§ Complete the following:
A: From the Dolors Terradas biography, set down the passage starting at "Personal details" and ending at "the 11th Legislature.", word for word.
B: Which political parties does the personal details section of the Dolors Terradas biography list for her?
C: Extend the Dolors Terradas biography beyond its final sentence.

§ Page excerpt:
↓
Member of the Congress of Deputies
- In office 4 January 2016 – 3 May 2016
- Constituency: Girona

Municipal Councillor of Banyoles
- In office 24 May 1983 – 9 June 1987

Personal details
- Born: Dolors Terradas i Viñals 24 February 1949 (age 76) Cornellà del Terri, Spain
- Political party: Unified Socialist Party of Catalonia (1971–1988); Republican Left of Catalonia; En Comú Podem;
- Alma mater: University of Girona
- Occupation: Teacher, politician

= Dolors Terradas =

Spanish politician (born 1949)

Dolors Terradas i Viñals (born 24 February 1949) is a Spanish teacher and politician, a member of the Congress of Deputies during the 11th Legislature.

==Biography==
Dolors Terradas earned a licentiate in history from the University of Girona. She worked as a teacher of Compulsory Secondary Education (ESO) geography and history at several vocational training centers, as well as baccalaureate programs. She also performed studies on demography in Pla de l'Estany, some of which she published in the Revista de Girona.

In 1971 she became politically active in the Unified Socialist Party of Catalonia (PSUC), and was victorious as their candidate for the Banyoles municipal council in the 1983 local elections. In 1988 she left the PSUC, and in the 1999 elections she occupied the symbolic 17th place in the Republican Left of Catalonia (ERC) list for the municipality of Banyoles. In 1996 she was the leader of the Banyoles festival.
↑
§ Word and element pointing entries:
↓
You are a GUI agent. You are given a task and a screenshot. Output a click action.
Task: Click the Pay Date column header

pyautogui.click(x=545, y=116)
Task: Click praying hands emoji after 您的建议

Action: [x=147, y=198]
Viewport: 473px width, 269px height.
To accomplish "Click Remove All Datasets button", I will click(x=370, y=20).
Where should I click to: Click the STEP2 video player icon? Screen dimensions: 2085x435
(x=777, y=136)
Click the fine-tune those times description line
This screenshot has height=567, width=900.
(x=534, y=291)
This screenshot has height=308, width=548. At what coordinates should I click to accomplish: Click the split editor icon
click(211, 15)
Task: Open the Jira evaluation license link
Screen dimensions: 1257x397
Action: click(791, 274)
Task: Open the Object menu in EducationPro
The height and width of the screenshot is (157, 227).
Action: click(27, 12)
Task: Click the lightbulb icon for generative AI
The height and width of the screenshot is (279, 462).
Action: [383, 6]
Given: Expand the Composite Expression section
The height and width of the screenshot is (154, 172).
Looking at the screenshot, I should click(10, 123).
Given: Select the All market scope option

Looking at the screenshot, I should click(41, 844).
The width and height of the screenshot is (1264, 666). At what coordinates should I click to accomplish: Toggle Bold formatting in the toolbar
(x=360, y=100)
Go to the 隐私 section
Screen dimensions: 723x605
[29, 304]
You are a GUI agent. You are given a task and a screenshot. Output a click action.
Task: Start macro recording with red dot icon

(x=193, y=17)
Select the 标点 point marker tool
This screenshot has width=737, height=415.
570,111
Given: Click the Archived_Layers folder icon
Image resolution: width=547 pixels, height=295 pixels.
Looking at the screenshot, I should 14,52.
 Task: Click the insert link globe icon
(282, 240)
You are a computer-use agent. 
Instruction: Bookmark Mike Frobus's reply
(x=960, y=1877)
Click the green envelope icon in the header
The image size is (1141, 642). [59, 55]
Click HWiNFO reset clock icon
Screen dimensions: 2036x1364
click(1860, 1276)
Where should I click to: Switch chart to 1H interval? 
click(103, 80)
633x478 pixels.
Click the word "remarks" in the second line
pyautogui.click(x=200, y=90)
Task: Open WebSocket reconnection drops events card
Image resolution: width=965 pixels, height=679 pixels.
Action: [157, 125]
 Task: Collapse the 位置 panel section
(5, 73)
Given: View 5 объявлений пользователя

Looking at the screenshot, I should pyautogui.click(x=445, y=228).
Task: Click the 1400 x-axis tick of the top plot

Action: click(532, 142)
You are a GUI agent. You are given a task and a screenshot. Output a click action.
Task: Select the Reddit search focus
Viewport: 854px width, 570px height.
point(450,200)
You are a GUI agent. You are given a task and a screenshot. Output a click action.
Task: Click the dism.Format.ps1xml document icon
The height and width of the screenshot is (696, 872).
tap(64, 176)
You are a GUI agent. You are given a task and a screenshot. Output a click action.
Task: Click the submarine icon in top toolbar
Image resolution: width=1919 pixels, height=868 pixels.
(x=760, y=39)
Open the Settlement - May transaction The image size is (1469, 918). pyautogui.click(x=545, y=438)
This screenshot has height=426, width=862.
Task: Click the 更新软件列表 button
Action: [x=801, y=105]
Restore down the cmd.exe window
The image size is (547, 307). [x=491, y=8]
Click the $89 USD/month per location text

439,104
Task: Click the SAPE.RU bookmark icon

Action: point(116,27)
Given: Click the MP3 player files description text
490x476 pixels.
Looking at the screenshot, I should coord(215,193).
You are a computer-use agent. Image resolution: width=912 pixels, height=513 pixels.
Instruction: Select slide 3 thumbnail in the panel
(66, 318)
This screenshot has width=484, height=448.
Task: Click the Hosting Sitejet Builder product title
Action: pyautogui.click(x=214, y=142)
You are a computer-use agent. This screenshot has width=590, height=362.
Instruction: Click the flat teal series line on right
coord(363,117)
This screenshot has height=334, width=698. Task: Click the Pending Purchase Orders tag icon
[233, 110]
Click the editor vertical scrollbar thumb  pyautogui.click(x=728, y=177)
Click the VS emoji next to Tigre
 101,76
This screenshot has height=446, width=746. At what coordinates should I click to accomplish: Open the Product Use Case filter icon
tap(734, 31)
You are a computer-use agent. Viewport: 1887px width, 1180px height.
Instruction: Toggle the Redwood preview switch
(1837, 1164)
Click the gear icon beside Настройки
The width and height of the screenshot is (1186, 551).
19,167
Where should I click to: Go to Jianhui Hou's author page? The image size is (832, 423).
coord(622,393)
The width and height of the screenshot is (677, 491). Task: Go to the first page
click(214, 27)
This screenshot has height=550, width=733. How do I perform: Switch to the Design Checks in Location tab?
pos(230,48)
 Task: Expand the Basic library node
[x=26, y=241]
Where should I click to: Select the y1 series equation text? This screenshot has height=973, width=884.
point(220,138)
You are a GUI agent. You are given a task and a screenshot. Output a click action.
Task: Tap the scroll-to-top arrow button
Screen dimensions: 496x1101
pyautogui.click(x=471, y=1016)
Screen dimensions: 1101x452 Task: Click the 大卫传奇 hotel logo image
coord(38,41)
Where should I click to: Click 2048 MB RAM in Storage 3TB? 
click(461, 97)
↑
§ Results for the exercise:
A:
Personal details
- Born: Dolors Terradas i Viñals 24 February 1949 (age 76) Cornellà del Terri, Spain
- Political party: Unified Socialist Party of Catalonia (1971–1988); Republican Left of Catalonia; En Comú Podem;
- Alma mater: University of Girona
- Occupation: Teacher, politician

= Dolors Terradas =

Spanish politician (born 1949)

Dolors Terradas i Viñals (born 24 February 1949) is a Spanish teacher and politician, a member of the Congress of Deputies during the 11th Legislature.

B: Unified Socialist Party of Catalonia (1971–1988); Republican Left of Catalonia; En Comú Podem

C:
Since 1994, she has participated in the social movement Banyoles Solidària, where she deals with the legalization and literacy of immigrants and cooperates with The Gambia and other countries in the process of economic development. In the 2015 general election she won a seat in the Congress of Deputies as head of the En Comú Podem list for Girona. She served on the Interior Commission, and was second vice president of the Commission of International Cooperation for Development.

==Publications==
- Sobre la divisió territorial de Catalunya i el cas polèmic de Banyoles (1976)
- Població i societat a Banyoles al segle XVIII (1981)
- Les epidèmies de còlera a Banyoles en el segle XIX (1982), published in the Revista de Girona
- La Població de Banyoles al s. XVIII (1983)
- Aproximació a un exemple d'industrialització no reeixit: Banyoles 1700–1900 (1985)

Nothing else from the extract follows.